In the second phase, our results revealed that as proembryogenic cells progressed, SELTP‐assembled amyloplasts crumbled away (Figure 1m) and degraded with a corresponding sharp increase in alpha‐amylase (Figure 1n). The degradation of the amyloplasts paralleled the increased activity of the amylase, which was a prominent feature during embryogenic cell fate determination. A transient increase in the amylase level and a sharp increase in starch energy released from SELTP‐associated amyloplasts, as a critical event, were associated with the activation of plant cell totipotency and the acquisition of embryogenic competence. The discharge of the SELTP‐associated battery caused by amylase surge, as a striking cellular physiological and metabolic process, was suggested as the essential factor for embryogenic cell fate determination.

Embryogenic fate was determined following the two cellular events of polarization and sharp energy release. The cells continued to proliferate and progress, forming perfect embryogenesis and embryoids in solid media culture (Figure 1p, q). However, dedifferentiated cells without amyloplasts under symmetrical division only processed unorganized proliferation, leading to nonembryogenic calli (Figure 1o).

In this study, successive amyloplast polarization, accumulation and breakdown in single cells were interpreted as the early reflection of somatic‐to‐embryogenic transition and acquisition of cell totipotency during SE. Cellular amyloplast polarity establishment was suggested as the primary driver for inducing plant somatic cell totipotency.
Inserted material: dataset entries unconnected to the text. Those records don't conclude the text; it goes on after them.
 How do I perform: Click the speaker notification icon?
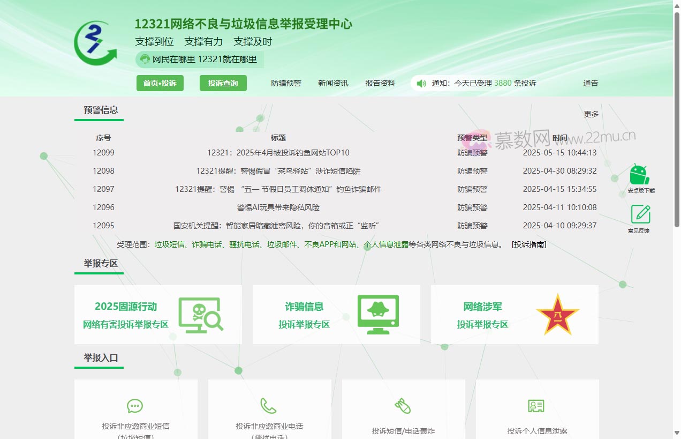(x=422, y=83)
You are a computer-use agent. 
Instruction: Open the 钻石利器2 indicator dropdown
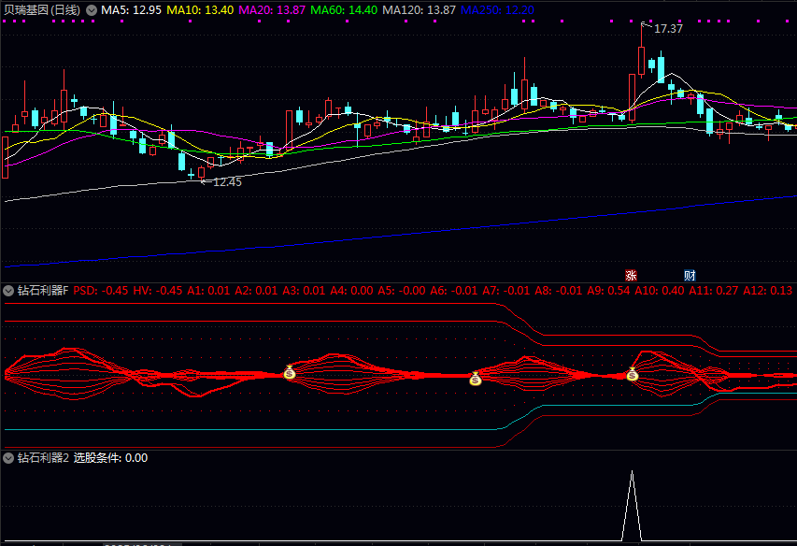[x=9, y=458]
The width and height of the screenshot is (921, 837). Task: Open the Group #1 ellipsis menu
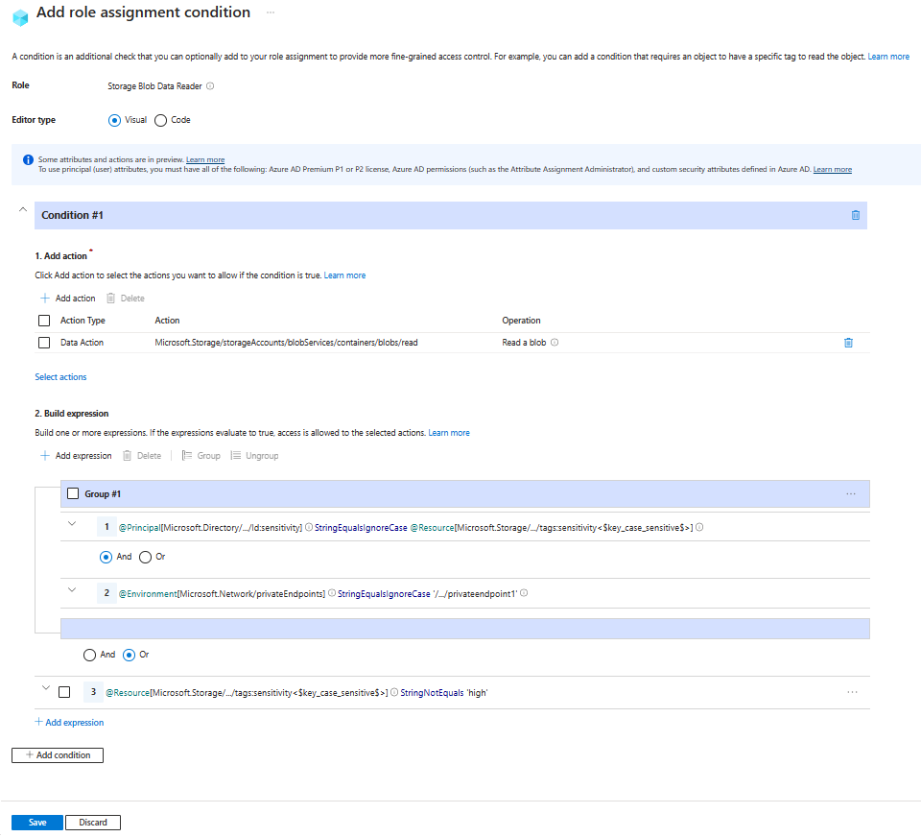point(851,493)
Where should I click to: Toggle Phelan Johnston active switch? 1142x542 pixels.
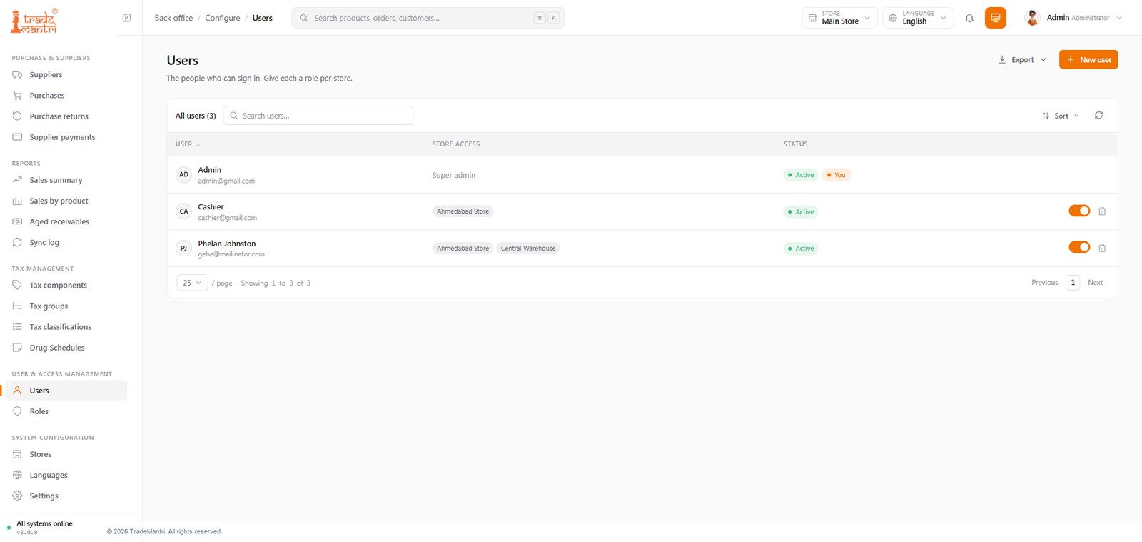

Then, the charge and subsequent discharge rhythm of the SELTP‐associated battery triggered cell totipotency fate and the acquisition of embryogenic competence. These results suggested the importance of SELTP for assembling amyloplasts in somatic dedifferentiated cells. These SELTP‐associated organelles serve as powerful batteries that drive embryonic activation. The increased amyloplasts associated with SELTP were likely to be limiting factors during SE. Our findings highlight the significance of the SELTP gene for competent cells expressing totipotency and show that SELTP and the corresponding amylase could serve as markers for early detection of the embryonic cell progenitor, enabling an early diagnosis of embryogenic potential.

At the single‐cell level, our findings demonstrate and highlight the importance of SELTP‐assembled amyloplasts for single cell polarization and cell totipotency determination during transdifferentiation for the acquisition of embryogenic competence. This provides new information that helps to identify embryogenic cells and direct future strategies for SE induction, holding great promise for its advancement in recalcitrant plant species.

Conflict of interest

The authors declare no conflict of interest.